The man's smile was painful; he smiled because he thought we expected
it; and I turned away disheartened, ashamed, burning with a fierce
resentment against the fate that in three years had turned us into
what we were-- we Americans who had never known the lash-- we who had
never learned to fear a master.

Boyd said: "There is a gentleman, one Major Ebenezer Lockwood,
hereabouts. Do you know him?"

"No, sir."

"What? Why, that seems strange!"

The man's face paled, and he remained silent for a few moments. Then,
furtively, his eyes began for the hundredth time to note the details
of our forest dress, stealing stealthily from the fringe on legging
and hunting shirt to the Indian beadwork on moccasin and baldrick,
devouring every detail as though to convince himself. I think our
pewter buttons did it for him.

Boyd said gravely: "You seem to doubt us, Mr. Hays," and read in the
man's unsteady eyes distrust of everything on earth-- and little faith
in God.

"I do not blame you," said I gently. "Three years of hell burn deep."

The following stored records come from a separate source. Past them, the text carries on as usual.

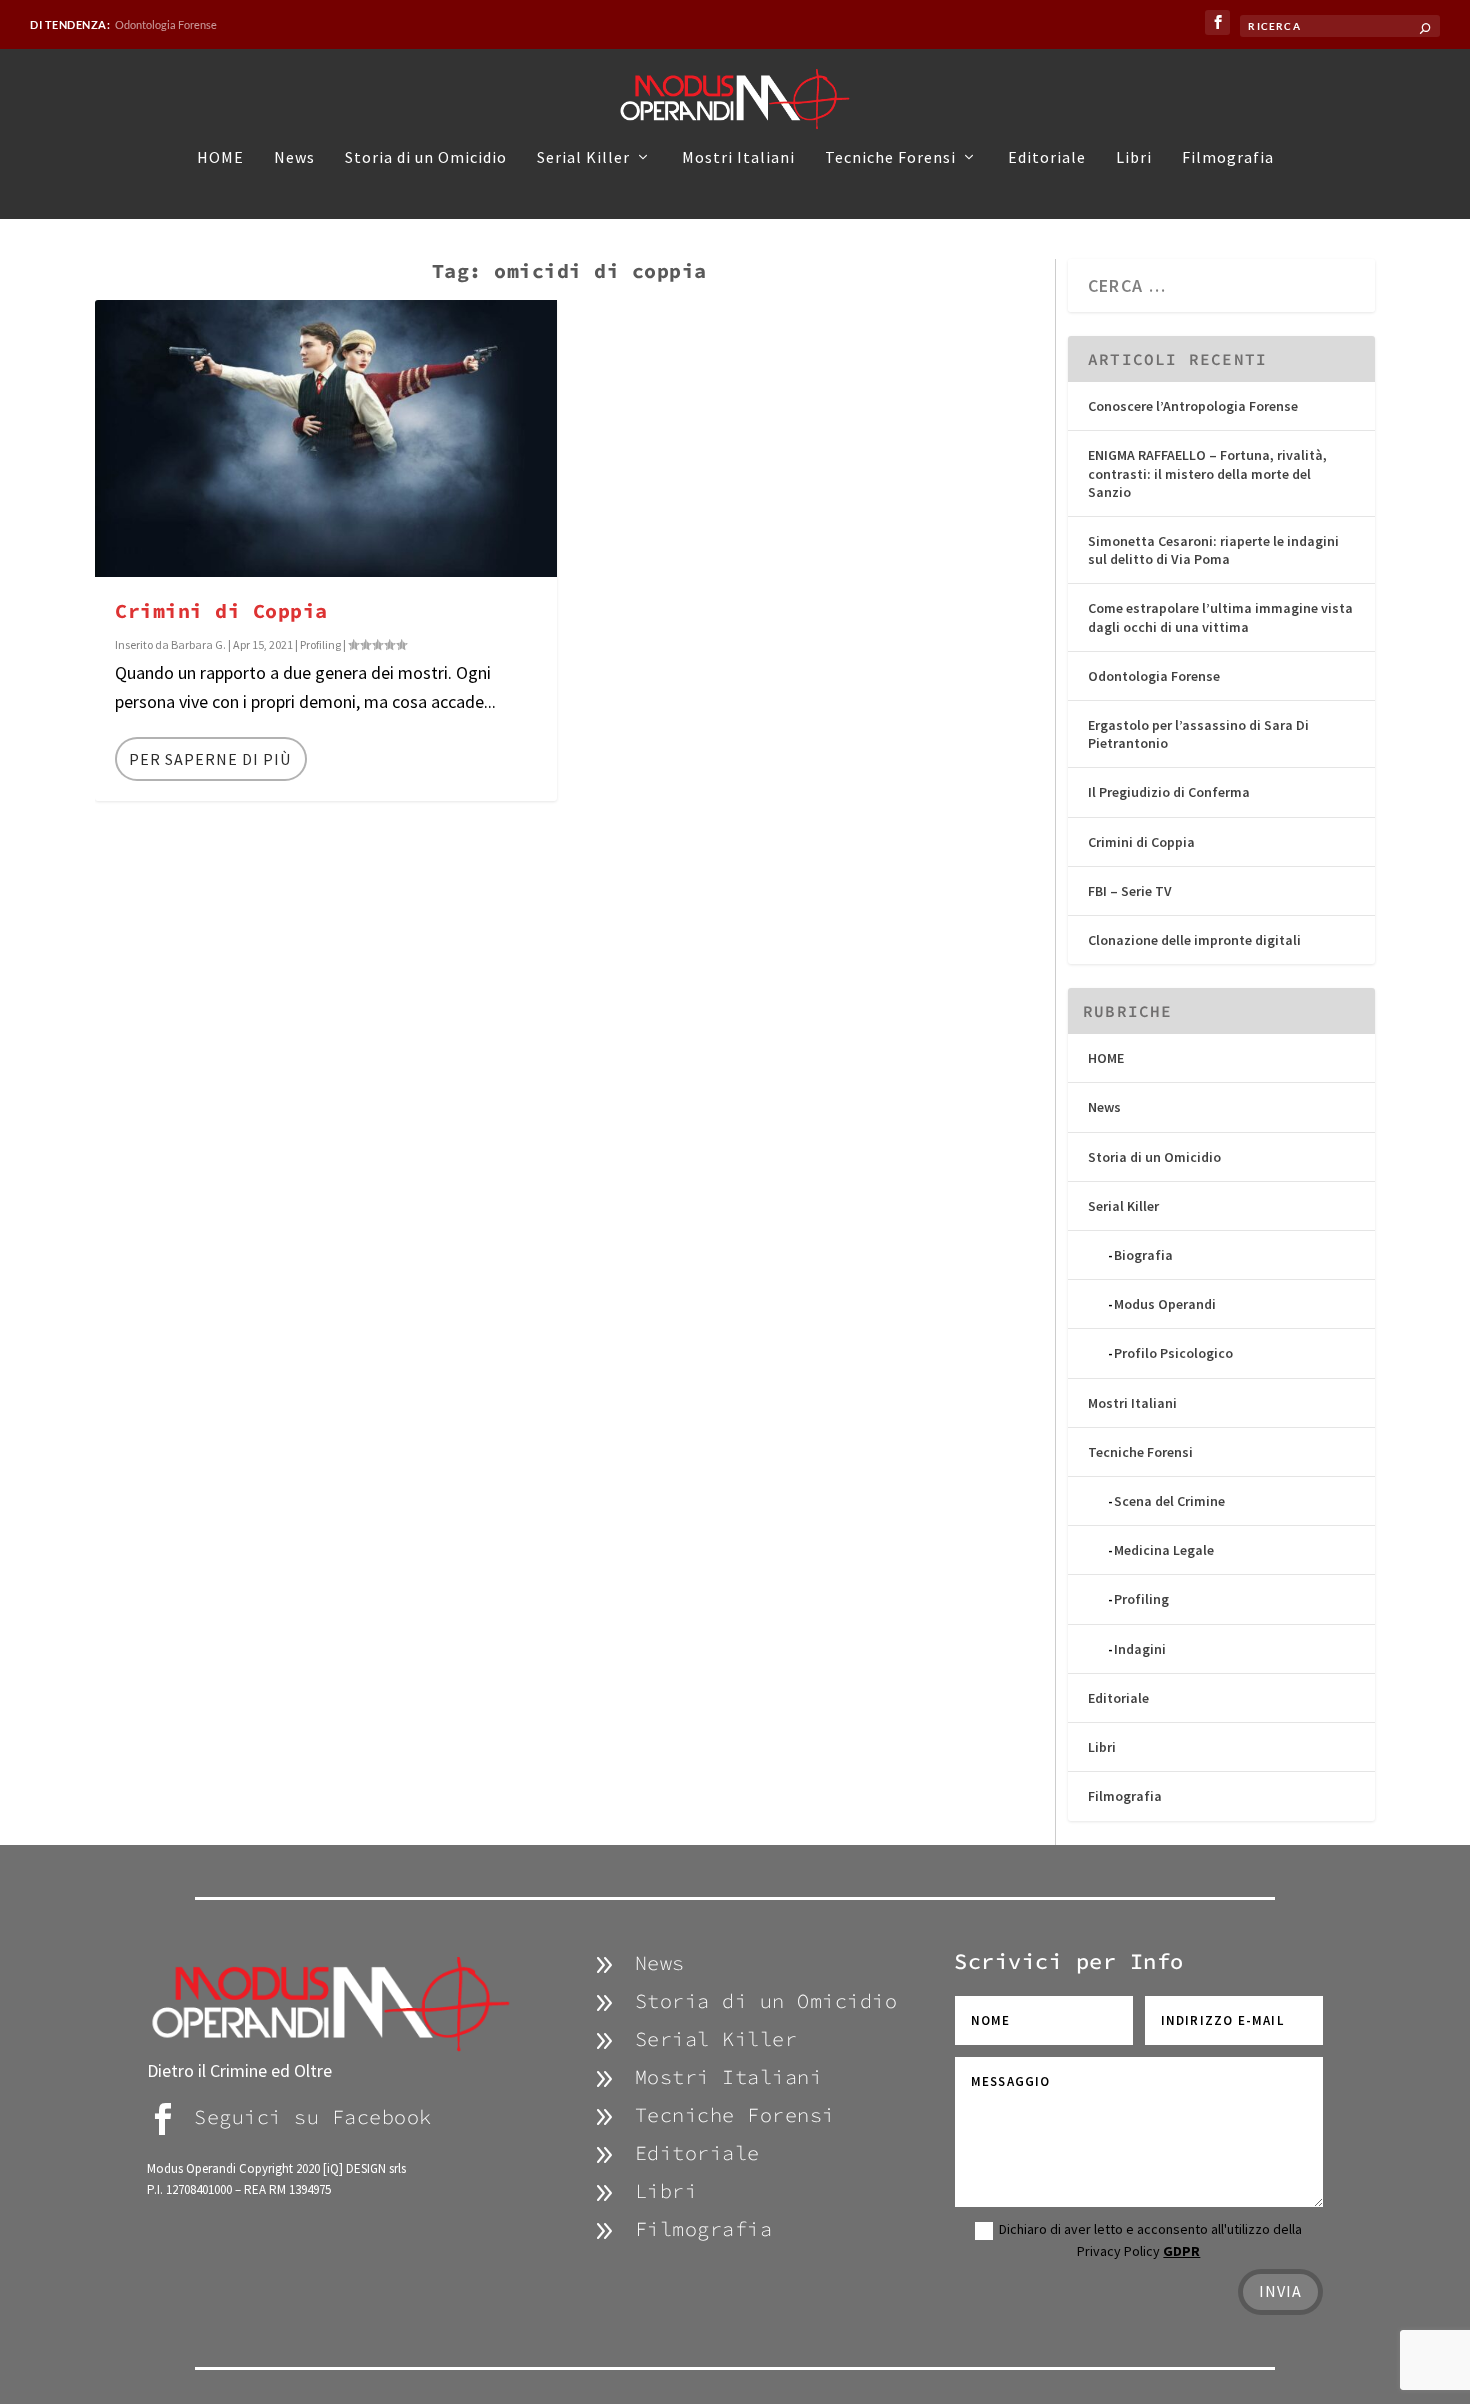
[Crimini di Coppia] (326, 438)
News (294, 158)
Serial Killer (583, 158)
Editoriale (1047, 158)
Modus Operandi (1165, 1304)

"Yes," he said, "three years. And, as you say, sir, there was fire."

He stood quietly silent for a space, then, looking timidly at me, he
rolled back his sleeves, first one, then the other, to the shoulders.
Then he undid the bandages.

"What is all that?" asked Boyd harshly.

"The seal of the marauders, sir."

"They burnt you? God, man, you are but one living sore! Did any white
man do that to you?"

"With hot horse-shoes. It will never quite heal, they say."

I saw the lieutenant shudder. The only thing he ever feared was fire--
if it could be said of him that he feared anything. And he had told me
that, were he taken by the Iroquois, he had a pistol always ready to
blow out his brains.

Boyd had begun to pace the room, doubling and undoubling his nervous
fingers. The landlord replaced the oil-soaked rags, rolled down his
sleeves again, and silently awaited our pleasure.

"Why do you hesitate to tell us where we may find Major Lockwood?" I
asked gently.

For the first time the man looked me full in the face. And after a
moment I saw his expression alter. as though some spark-- something
already half dead within him was faintly reviving.